Cortical brain areas activated by reading are interspersed throughout the brain, and connected with white matter tracts. These tracts enable communication between the brain regions to coordinate the various sub-processes involved in reading and can be identified with another neuroimaging methodology, DTI. DTI leverages the same MRI scanner as fMRI but instead of blood oxygenation, measures the movement of water molecules within white matter tracts to identify the integrity of the tracts. Since white matter tracts are fibrous, lots of unimpeded diffusion of water in the direction of the fibers indicates the tract is intact or well formed.

What circuitry is involved in reading?

Using converging evidence from both fMRI and DTI studies, researchers have mapped the neural network responsible for skilled reading. This network comprises three major components: the anterior network situated around the inferior frontal gyrus, the temporo-parietal region, consisting of supramarginal gyrus and superior temporal gyrus, and the occipito-temporal region, including fusiform gyrus and inferior/middle temporal gyrus. These areas leverage white matter pathways to communicate with each other and accomplish the reading process. Using DTI, various reading-based white matter tracts have been identified, including arcuate fasciculus (connecting temporal areas to inferior frontal region) and inferior longitudinal fasciculus (connecting anterior temporal to occipital regions).

How can we apply neuroscience findings to education?

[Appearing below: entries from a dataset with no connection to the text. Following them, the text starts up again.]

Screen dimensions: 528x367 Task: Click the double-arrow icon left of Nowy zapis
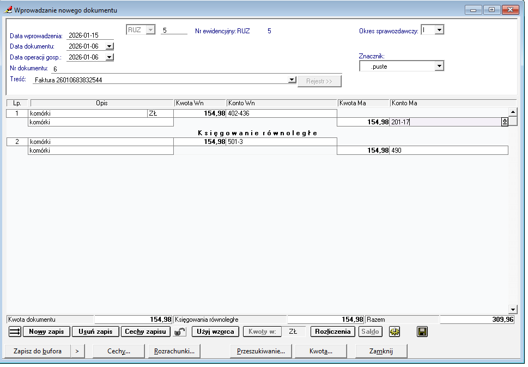tap(15, 332)
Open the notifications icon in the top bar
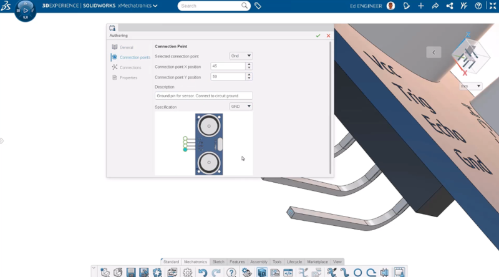The height and width of the screenshot is (277, 499). [406, 6]
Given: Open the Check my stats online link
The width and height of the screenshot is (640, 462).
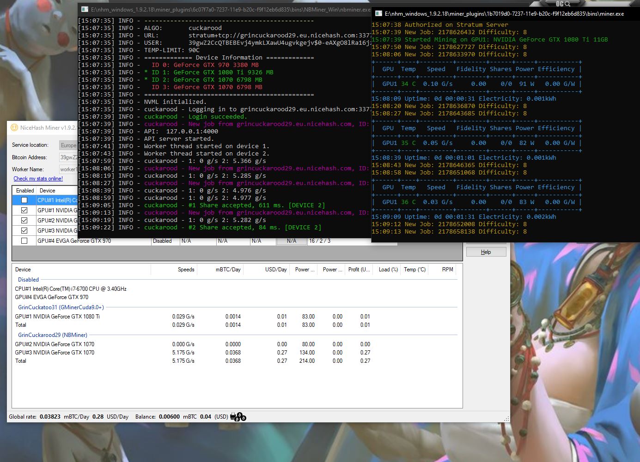Looking at the screenshot, I should click(37, 179).
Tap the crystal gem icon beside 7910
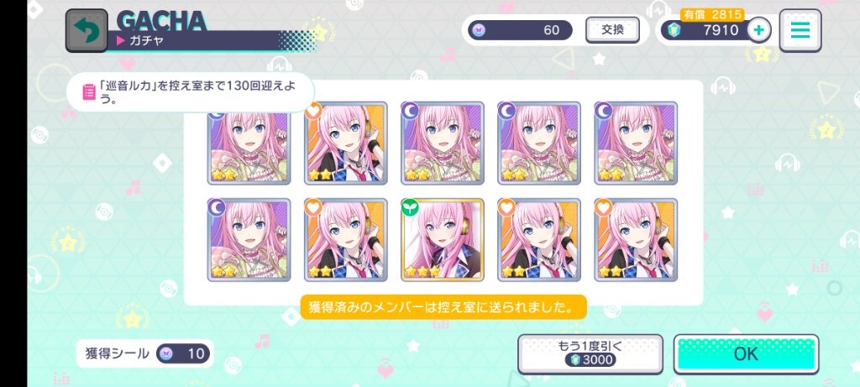 pos(674,30)
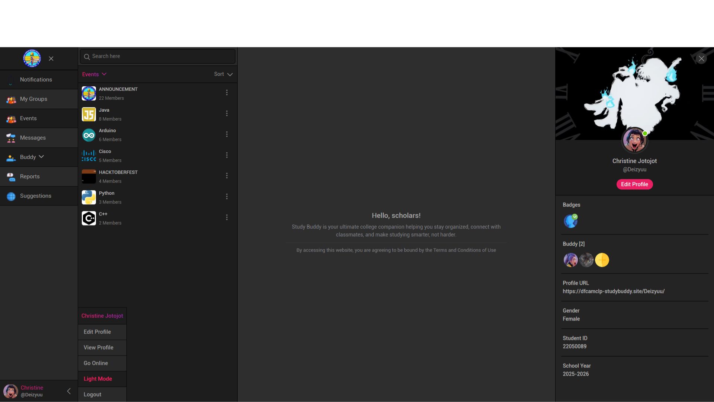Toggle status with Go Online

coord(96,363)
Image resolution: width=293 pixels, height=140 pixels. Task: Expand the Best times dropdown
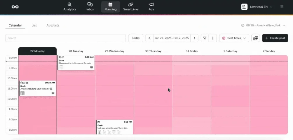pyautogui.click(x=234, y=38)
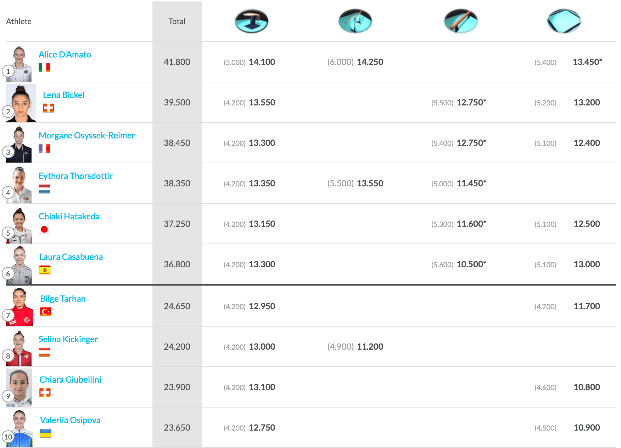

While we’ve gained significant consensus on the neural basis of reading, leveraging this knowledge to enhance literacy teaching and learning requires further exploration. One field of study that seeks to translate the neuroscience findings about learning to educational practices and policy is known as Educational Neuroscience. This emerging field was initially established with several neuroimaging studies investigating the neural basis of both skilled and disordered reading. As one example, research investigating dyslexia used neuroimaging techniques to reveal disrupted functional activity and structural integrity of neural circuitry important for reading. When individuals with dyslexia read words, researchers identified reduced activity in the superior temporal gyrus, providing evidence for dylexia’s neurobiological basis. Evidence for reduced brain activity in brain regions responsible for sound processing in dyslexia led to interventions that targeted sound awareness that normalized brain activity and had a downstream positive impact on reading behavior. However, such successes are few and far between, with most neuroscience studies merely corroborating behavioral findings, rather than innovating toward new therapeutic measures. In the future, further investigations are needed to explore how neuroscience can better inform the improvement of reading skills. One promising avenue is the use of neuroimaging to identify pre-reading individuals at risk of developing dyslexia, allowing for timely intervention and positive remediation effects.

Looking to the future

In conclusion, neuroscience of reading and its application in educational settings could provide critical clues that inform interventions and help foster literacy. To address the challenges associated with reading difficulties, educators, psychologists, and neuroscientists must collaborate to design and implement effective programs and services. By unraveling the complexities of the reading process and harnessing the potential of educational neuroscience, we can empower individuals to become proficient readers, unlocking a world of knowledge and opportunities.